§ Excerpt to read:
----------

Pages

Saturday, May 5, 2012

Softraid with mdadm and Linux - Part I

Today I want you to show some basics about softraid with mdadm and Linux. This article features the following topics:

Creating RAID0
Creating and failing RAID1 (w/o spare disk)
Creating and failing RAID1 (w/ spare disk)
Creating and failing RAID01
Creating and failing RAID10

As you can see I'll describe the main RAID levels, nothing special. All topics are very similar in their description, just pick one that interest you and there you go. I don't use real disks, just normal empty files which I setup as block devices with losetup. I won't explain the RAID levels here, I assume you know them already. As usual I'm using Slackware here.

The second part can be found here.

Creating RAID0

For a RAID0 you need at minimum one disk, better are two. To create the files use dd:

# dd if=/dev/zero of=/local/disks/vda bs=1 count=0 seek=134217728
# dd if=/dev/zero of=/local/disks/vdb bs=1 count=0 seek=134217728

The two commands above will create two empty files with each 128 MB in size. Next use losetup to attach the files as loop devices:

# losetup /dev/loop0 /local/disks/vda
# losetup /dev/loop1 /local/disks/vdb

Check that the loop devices are available:

# losetup -a
/dev/loop0: [0811]:262146 (/local/disks/vda)
/dev/loop1: [0811]:262147 (/local/disks/vdb)

With the two loop devices you can create a RAID0 softraid now:

# mdadm --create /dev/md0 --level=raid0 --raid-device=2 /dev/loop0 /dev/loop1
...
mdadm: array /dev/md0 started.

Check that the softraid device md0 is setup:

# cat /proc/mdstat
...
md0 : active raid0 loop1[1] loop0[0]
      260096 blocks super 1.2 512k chunks
...

And check the capacity of /dev/md0

# fdisk -l /dev/md0

Disk /dev/md0: 266 MB, 266338304 bytes
...

This looks good for a RAID0. You can use the device /dev/md0 now to create your partitions etc.


I won't show you how to fail a disk, because failing a disk inside a RAID0 environment is dumb (as you know, the stripe is broken then which is unnecessary to explain).

Creating and failing RAID1 (w/o spare disk)

----------

Entries showing where items appear:
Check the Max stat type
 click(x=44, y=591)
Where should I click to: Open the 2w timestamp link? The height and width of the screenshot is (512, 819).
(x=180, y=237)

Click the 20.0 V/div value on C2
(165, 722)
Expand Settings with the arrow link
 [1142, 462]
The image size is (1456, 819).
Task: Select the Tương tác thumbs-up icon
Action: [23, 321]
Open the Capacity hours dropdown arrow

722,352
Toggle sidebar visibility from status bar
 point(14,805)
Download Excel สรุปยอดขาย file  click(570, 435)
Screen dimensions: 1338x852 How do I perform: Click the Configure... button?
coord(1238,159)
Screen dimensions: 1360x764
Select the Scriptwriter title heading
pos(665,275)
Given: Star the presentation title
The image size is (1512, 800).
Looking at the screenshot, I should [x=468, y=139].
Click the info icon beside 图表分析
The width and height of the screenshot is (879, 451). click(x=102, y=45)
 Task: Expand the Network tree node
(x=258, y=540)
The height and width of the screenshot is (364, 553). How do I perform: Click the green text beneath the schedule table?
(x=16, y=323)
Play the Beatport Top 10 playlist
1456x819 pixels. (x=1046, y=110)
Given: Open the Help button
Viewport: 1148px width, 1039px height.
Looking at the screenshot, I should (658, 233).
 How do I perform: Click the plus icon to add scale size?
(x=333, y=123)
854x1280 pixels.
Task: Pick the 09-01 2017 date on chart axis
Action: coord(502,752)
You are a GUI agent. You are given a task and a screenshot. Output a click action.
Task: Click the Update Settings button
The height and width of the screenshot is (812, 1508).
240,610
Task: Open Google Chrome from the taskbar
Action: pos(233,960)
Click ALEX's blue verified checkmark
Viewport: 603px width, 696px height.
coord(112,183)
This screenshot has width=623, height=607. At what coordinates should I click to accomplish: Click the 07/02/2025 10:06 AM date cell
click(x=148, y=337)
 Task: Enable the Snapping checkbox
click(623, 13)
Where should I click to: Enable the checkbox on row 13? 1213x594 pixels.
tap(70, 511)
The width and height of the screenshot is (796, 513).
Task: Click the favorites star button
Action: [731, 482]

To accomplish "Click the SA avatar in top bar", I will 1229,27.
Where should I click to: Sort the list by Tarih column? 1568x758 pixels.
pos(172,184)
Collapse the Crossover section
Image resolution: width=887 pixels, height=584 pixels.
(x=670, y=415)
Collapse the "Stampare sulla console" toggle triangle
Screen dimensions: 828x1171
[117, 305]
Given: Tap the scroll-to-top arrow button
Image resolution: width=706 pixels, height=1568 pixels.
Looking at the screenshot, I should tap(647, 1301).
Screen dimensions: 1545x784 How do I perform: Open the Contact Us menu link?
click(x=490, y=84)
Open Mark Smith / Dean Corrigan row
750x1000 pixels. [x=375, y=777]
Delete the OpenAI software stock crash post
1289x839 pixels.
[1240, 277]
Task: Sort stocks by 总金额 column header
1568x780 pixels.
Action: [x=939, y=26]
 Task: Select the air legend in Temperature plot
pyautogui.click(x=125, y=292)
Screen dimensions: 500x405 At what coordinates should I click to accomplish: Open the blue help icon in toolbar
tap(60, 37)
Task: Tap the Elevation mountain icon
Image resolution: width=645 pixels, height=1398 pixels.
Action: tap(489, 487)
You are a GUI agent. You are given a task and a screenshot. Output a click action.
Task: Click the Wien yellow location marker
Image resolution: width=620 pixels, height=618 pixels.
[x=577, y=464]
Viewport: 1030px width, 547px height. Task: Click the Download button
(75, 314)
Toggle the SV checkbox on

----------

§ Task set:
[A] Return everything from "Softraid with mdadm and Linux - Part" down to "(w/ spare disk)" in the softraid article, copied word for word.
[B] In the rows, substitute "How would I carry out" for "How do I perform" in everything from the line containing "Task: Expand the Network tree node" down to the line containing "Action: coord(502,752)". Give back only those lines, with nothing else changed.

§ Expected answers:
[A]
Softraid with mdadm and Linux - Part I

Today I want you to show some basics about softraid with mdadm and Linux. This article features the following topics:

Creating RAID0
Creating and failing RAID1 (w/o spare disk)
Creating and failing RAID1 (w/ spare disk)

[B]
 Task: Expand the Network tree node
(x=258, y=540)
The height and width of the screenshot is (364, 553). How would I carry out: Click the green text beneath the schedule table?
(x=16, y=323)
Play the Beatport Top 10 playlist
1456x819 pixels. (x=1046, y=110)
Given: Open the Help button
Viewport: 1148px width, 1039px height.
Looking at the screenshot, I should (658, 233).
 How would I carry out: Click the plus icon to add scale size?
(x=333, y=123)
854x1280 pixels.
Task: Pick the 09-01 2017 date on chart axis
Action: coord(502,752)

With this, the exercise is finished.